Adelantaba recientemente el Ayuntamiento de Bilbao una noticia que ha pasado sin demasiada pena ni gloria. Hacía saber el Consistorio que, por primera vez, mediría el ruido y los decibelios de las barracas, txosnas, locales de hostelería y conciertos principales en la Aste Nagusia de la capital bilbaina. En 44 años nadie parece haberse dado cuenta de la presencia de tan molesto acompañante. Pero más vale tarde que nunca. Quizás no podamos conquistar los cielos, pero sí podemos aspirar a vivir con un poco menos de ruido en la tierra.

El acontecimiento no es baladí y hasta me consta que buena parte de la población ha recibido la noticia con verdadero alivio. Tras cuatro décadas de insomnio en la temporada festiva, o traslado forzoso de domicilio, algunos vecinos de las zonas más calientes, ambiental y acústicamente hablando, lo han celebrado. Ahora, esperan que no tengan que pasar otras cuatro décadas para que no se quede en una loable iniciativa sin más. El mérito de reconocer la contaminación acústica como contaminación no parece exagerado. Más en nuestro entorno, donde el estrépito forma parte no solo del paisaje sino del paisanaje.

La fuente principal del ruido en los ambientes urbanos sigue siendo el tráfico, que es el causante de más del 80% de la contaminación acústica que se registra en las ciudades del Estado. En el mundo urbano que nos rodea nadie vive a más de 100 metros de un motor o de un entorno donde el ruido provocado por los humanos no exista. Quizás por ello se ha convertido en nuestra segunda piel. Nos cuesta desprendernos de ella.
══════
Prosiga el texto sobre la contaminación acústica en Bilbao a partir del punto en que termina. El material no hace falta para este ejercicio.

» Datos facilitados
══════
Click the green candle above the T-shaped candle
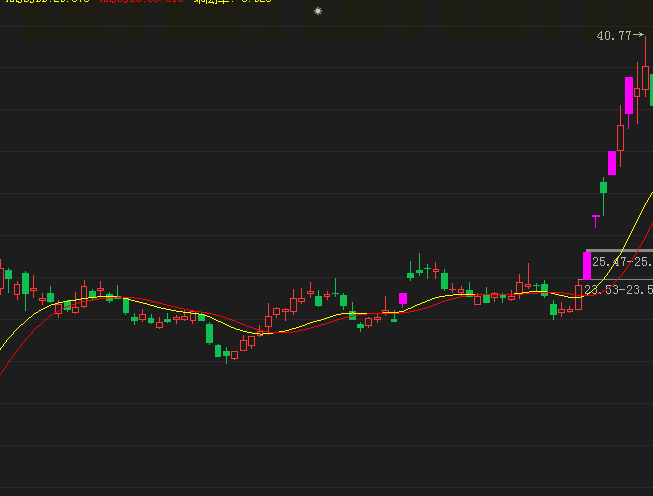Screen dimensions: 653x496 click(x=603, y=186)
══════
» Resultado del ejercicio
Amamos el ruido, nos reconforta. Lo extrañamos si desaparece, como en aquellos días insólitos de principio de la pandemia. Es como si el aturdimiento de decibelios echara un manto protector de solidaridad. Existen paisajes espléndidos en nuestra geografía que cientos de motoristas se esfuerzan en machacar haciendo que sus caballos de hierro brinquen con un ruido atroz que no les deja escuchar los sonidos de la naturaleza a la que, paradójicamente, han venido a visitar. El estruendo da al ignorante una sensación de poder. Es como si el más voceras fuera el más valiente. Con el silenciador puesto no somos nada.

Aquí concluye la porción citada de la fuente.